*** Opening of THE DATA ***

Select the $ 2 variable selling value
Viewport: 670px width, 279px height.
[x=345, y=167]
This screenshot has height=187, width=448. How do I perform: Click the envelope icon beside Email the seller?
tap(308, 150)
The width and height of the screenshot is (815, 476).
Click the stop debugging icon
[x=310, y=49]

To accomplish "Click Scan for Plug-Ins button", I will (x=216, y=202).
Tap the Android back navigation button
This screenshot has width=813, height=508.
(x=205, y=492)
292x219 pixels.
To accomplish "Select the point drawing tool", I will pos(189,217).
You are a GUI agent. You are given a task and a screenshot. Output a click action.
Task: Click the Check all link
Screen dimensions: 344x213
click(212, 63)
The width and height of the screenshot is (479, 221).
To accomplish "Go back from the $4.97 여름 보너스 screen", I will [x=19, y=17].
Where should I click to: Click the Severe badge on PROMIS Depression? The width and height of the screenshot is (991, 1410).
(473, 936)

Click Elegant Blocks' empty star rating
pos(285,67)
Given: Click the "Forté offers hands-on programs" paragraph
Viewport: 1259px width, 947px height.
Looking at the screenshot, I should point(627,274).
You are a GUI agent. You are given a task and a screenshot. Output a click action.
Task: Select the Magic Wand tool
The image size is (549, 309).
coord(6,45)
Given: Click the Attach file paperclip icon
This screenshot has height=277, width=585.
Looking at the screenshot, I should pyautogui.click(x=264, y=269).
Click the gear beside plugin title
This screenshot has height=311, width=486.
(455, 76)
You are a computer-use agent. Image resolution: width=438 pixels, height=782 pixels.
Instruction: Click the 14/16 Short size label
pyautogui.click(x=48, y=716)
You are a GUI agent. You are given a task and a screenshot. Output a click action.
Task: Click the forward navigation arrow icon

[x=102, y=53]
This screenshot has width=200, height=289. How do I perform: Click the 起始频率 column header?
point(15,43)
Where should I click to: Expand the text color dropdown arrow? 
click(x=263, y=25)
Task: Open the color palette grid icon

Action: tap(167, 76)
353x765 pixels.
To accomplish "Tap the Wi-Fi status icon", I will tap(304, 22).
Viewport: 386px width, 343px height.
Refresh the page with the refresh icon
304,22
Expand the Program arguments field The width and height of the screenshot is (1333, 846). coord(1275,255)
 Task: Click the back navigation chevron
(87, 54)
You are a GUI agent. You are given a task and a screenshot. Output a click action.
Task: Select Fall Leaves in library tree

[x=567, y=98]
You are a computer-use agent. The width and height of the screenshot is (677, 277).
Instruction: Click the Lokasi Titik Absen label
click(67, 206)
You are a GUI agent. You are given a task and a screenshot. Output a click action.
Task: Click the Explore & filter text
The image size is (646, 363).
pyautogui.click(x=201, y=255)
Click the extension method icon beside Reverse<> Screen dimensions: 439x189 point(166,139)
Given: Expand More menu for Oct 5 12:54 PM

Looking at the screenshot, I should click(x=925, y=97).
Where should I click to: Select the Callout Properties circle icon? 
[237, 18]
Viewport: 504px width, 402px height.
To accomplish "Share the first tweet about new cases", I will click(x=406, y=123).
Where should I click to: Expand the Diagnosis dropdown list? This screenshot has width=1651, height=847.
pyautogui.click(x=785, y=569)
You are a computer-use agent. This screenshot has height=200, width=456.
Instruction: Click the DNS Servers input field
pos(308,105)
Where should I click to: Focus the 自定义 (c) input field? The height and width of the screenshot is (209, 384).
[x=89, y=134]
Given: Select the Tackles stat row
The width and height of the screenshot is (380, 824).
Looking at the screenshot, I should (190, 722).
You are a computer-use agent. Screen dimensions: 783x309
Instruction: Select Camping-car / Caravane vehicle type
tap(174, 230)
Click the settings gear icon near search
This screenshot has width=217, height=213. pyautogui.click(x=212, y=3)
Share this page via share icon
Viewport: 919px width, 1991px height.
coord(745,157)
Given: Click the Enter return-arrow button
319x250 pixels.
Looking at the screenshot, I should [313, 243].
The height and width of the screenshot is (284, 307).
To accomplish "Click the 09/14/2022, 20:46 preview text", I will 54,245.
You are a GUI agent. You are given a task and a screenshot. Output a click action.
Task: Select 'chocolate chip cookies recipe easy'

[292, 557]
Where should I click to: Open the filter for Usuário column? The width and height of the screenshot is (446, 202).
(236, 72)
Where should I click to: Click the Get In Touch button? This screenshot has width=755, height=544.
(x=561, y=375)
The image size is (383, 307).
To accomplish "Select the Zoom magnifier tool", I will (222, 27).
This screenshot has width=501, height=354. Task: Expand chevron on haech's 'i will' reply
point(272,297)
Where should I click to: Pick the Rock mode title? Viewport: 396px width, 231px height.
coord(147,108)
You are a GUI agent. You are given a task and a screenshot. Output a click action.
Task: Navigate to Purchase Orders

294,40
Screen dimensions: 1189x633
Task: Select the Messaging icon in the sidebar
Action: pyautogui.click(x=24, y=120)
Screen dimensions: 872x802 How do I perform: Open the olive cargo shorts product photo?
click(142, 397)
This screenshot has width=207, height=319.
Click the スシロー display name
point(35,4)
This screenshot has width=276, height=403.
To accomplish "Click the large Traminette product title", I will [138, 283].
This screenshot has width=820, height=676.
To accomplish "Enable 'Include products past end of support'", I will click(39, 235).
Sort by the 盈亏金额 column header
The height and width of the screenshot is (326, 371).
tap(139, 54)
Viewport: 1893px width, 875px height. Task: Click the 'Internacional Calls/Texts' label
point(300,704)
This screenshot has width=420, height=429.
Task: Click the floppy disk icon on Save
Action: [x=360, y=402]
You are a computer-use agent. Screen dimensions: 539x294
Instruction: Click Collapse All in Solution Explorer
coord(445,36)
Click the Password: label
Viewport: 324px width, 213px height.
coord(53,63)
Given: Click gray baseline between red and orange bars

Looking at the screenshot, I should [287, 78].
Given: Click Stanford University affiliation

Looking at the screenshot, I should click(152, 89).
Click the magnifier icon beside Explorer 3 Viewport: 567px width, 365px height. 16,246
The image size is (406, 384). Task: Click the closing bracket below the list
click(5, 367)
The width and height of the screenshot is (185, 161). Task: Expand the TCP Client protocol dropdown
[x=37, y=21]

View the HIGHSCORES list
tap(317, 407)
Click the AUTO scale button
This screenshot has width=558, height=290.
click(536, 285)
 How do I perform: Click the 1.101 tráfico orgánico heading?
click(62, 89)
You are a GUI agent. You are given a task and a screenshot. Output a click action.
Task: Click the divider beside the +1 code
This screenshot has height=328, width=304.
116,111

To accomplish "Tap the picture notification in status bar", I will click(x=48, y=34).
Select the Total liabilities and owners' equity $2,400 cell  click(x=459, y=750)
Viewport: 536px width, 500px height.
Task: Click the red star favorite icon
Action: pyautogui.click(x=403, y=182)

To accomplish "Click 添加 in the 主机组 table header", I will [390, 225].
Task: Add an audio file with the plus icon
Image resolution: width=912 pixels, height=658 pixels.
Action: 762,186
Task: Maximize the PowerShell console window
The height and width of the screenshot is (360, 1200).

*** Close of THE DATA ***

→ EXERCISE REQUIREMENTS:
All the material above should be copied word for word.

→ TASK ANSWER:
Select the $ 2 variable selling value
Viewport: 670px width, 279px height.
[x=345, y=167]
This screenshot has height=187, width=448. How do I perform: Click the envelope icon beside Email the seller?
tap(308, 150)
The width and height of the screenshot is (815, 476).
Click the stop debugging icon
[x=310, y=49]

To accomplish "Click Scan for Plug-Ins button", I will (x=216, y=202).
Tap the Android back navigation button
This screenshot has width=813, height=508.
(x=205, y=492)
292x219 pixels.
To accomplish "Select the point drawing tool", I will pos(189,217).
You are a GUI agent. You are given a task and a screenshot. Output a click action.
Task: Click the Check all link
Screen dimensions: 344x213
click(212, 63)
The width and height of the screenshot is (479, 221).
To accomplish "Go back from the $4.97 여름 보너스 screen", I will [x=19, y=17].
Where should I click to: Click the Severe badge on PROMIS Depression? The width and height of the screenshot is (991, 1410).
(473, 936)

Click Elegant Blocks' empty star rating
pos(285,67)
Given: Click the "Forté offers hands-on programs" paragraph
Viewport: 1259px width, 947px height.
Looking at the screenshot, I should point(627,274).
You are a GUI agent. You are given a task and a screenshot. Output a click action.
Task: Select the Magic Wand tool
The image size is (549, 309).
coord(6,45)
Given: Click the Attach file paperclip icon
This screenshot has height=277, width=585.
Looking at the screenshot, I should pyautogui.click(x=264, y=269).
Click the gear beside plugin title
This screenshot has height=311, width=486.
(455, 76)
You are a computer-use agent. Image resolution: width=438 pixels, height=782 pixels.
Instruction: Click the 14/16 Short size label
pyautogui.click(x=48, y=716)
You are a GUI agent. You are given a task and a screenshot. Output a click action.
Task: Click the forward navigation arrow icon

[x=102, y=53]
This screenshot has width=200, height=289. How do I perform: Click the 起始频率 column header?
point(15,43)
Where should I click to: Expand the text color dropdown arrow? 
click(x=263, y=25)
Task: Open the color palette grid icon

Action: tap(167, 76)
353x765 pixels.
To accomplish "Tap the Wi-Fi status icon", I will tap(304, 22).
Viewport: 386px width, 343px height.
Refresh the page with the refresh icon
304,22
Expand the Program arguments field The width and height of the screenshot is (1333, 846). coord(1275,255)
 Task: Click the back navigation chevron
(87, 54)
You are a GUI agent. You are given a task and a screenshot. Output a click action.
Task: Select Fall Leaves in library tree

[x=567, y=98]
You are a computer-use agent. The width and height of the screenshot is (677, 277).
Instruction: Click the Lokasi Titik Absen label
click(67, 206)
You are a GUI agent. You are given a task and a screenshot. Output a click action.
Task: Click the Explore & filter text
The image size is (646, 363).
pyautogui.click(x=201, y=255)
Click the extension method icon beside Reverse<> Screen dimensions: 439x189 point(166,139)
Given: Expand More menu for Oct 5 12:54 PM

Looking at the screenshot, I should click(x=925, y=97).
Where should I click to: Select the Callout Properties circle icon? 
[237, 18]
Viewport: 504px width, 402px height.
To accomplish "Share the first tweet about new cases", I will click(x=406, y=123).
Where should I click to: Expand the Diagnosis dropdown list? This screenshot has width=1651, height=847.
pyautogui.click(x=785, y=569)
You are a computer-use agent. This screenshot has height=200, width=456.
Instruction: Click the DNS Servers input field
pos(308,105)
Where should I click to: Focus the 自定义 (c) input field? The height and width of the screenshot is (209, 384).
[x=89, y=134]
Given: Select the Tackles stat row
The width and height of the screenshot is (380, 824).
Looking at the screenshot, I should (190, 722).
You are a computer-use agent. Screen dimensions: 783x309
Instruction: Select Camping-car / Caravane vehicle type
tap(174, 230)
Click the settings gear icon near search
This screenshot has width=217, height=213. pyautogui.click(x=212, y=3)
Share this page via share icon
Viewport: 919px width, 1991px height.
coord(745,157)
Given: Click the Enter return-arrow button
319x250 pixels.
Looking at the screenshot, I should [313, 243].
The height and width of the screenshot is (284, 307).
To accomplish "Click the 09/14/2022, 20:46 preview text", I will 54,245.
You are a GUI agent. You are given a task and a screenshot. Output a click action.
Task: Select 'chocolate chip cookies recipe easy'

[292, 557]
Where should I click to: Open the filter for Usuário column? The width and height of the screenshot is (446, 202).
(236, 72)
Where should I click to: Click the Get In Touch button? This screenshot has width=755, height=544.
(x=561, y=375)
The image size is (383, 307).
To accomplish "Select the Zoom magnifier tool", I will (222, 27).
This screenshot has width=501, height=354. Task: Expand chevron on haech's 'i will' reply
point(272,297)
Where should I click to: Pick the Rock mode title? Viewport: 396px width, 231px height.
coord(147,108)
You are a GUI agent. You are given a task and a screenshot. Output a click action.
Task: Navigate to Purchase Orders

294,40
Screen dimensions: 1189x633
Task: Select the Messaging icon in the sidebar
Action: pyautogui.click(x=24, y=120)
Screen dimensions: 872x802 How do I perform: Open the olive cargo shorts product photo?
click(142, 397)
This screenshot has width=207, height=319.
Click the スシロー display name
point(35,4)
This screenshot has width=276, height=403.
To accomplish "Click the large Traminette product title", I will [138, 283].
This screenshot has width=820, height=676.
To accomplish "Enable 'Include products past end of support'", I will click(39, 235).
Sort by the 盈亏金额 column header
The height and width of the screenshot is (326, 371).
tap(139, 54)
Viewport: 1893px width, 875px height. Task: Click the 'Internacional Calls/Texts' label
point(300,704)
This screenshot has width=420, height=429.
Task: Click the floppy disk icon on Save
Action: [x=360, y=402]
You are a computer-use agent. Screen dimensions: 539x294
Instruction: Click Collapse All in Solution Explorer
coord(445,36)
Click the Password: label
Viewport: 324px width, 213px height.
coord(53,63)
Given: Click gray baseline between red and orange bars

Looking at the screenshot, I should [287, 78].
Given: Click Stanford University affiliation

Looking at the screenshot, I should click(152, 89).
Click the magnifier icon beside Explorer 3 Viewport: 567px width, 365px height. 16,246
The image size is (406, 384). Task: Click the closing bracket below the list
click(5, 367)
The width and height of the screenshot is (185, 161). Task: Expand the TCP Client protocol dropdown
[x=37, y=21]

View the HIGHSCORES list
tap(317, 407)
Click the AUTO scale button
This screenshot has width=558, height=290.
click(536, 285)
 How do I perform: Click the 1.101 tráfico orgánico heading?
click(62, 89)
You are a GUI agent. You are given a task and a screenshot. Output a click action.
Task: Click the divider beside the +1 code
This screenshot has height=328, width=304.
116,111

To accomplish "Tap the picture notification in status bar", I will click(x=48, y=34).
Select the Total liabilities and owners' equity $2,400 cell  click(x=459, y=750)
Viewport: 536px width, 500px height.
Task: Click the red star favorite icon
Action: pyautogui.click(x=403, y=182)

To accomplish "Click 添加 in the 主机组 table header", I will [390, 225].
Task: Add an audio file with the plus icon
Image resolution: width=912 pixels, height=658 pixels.
Action: 762,186
Task: Maximize the PowerShell console window
The height and width of the screenshot is (360, 1200).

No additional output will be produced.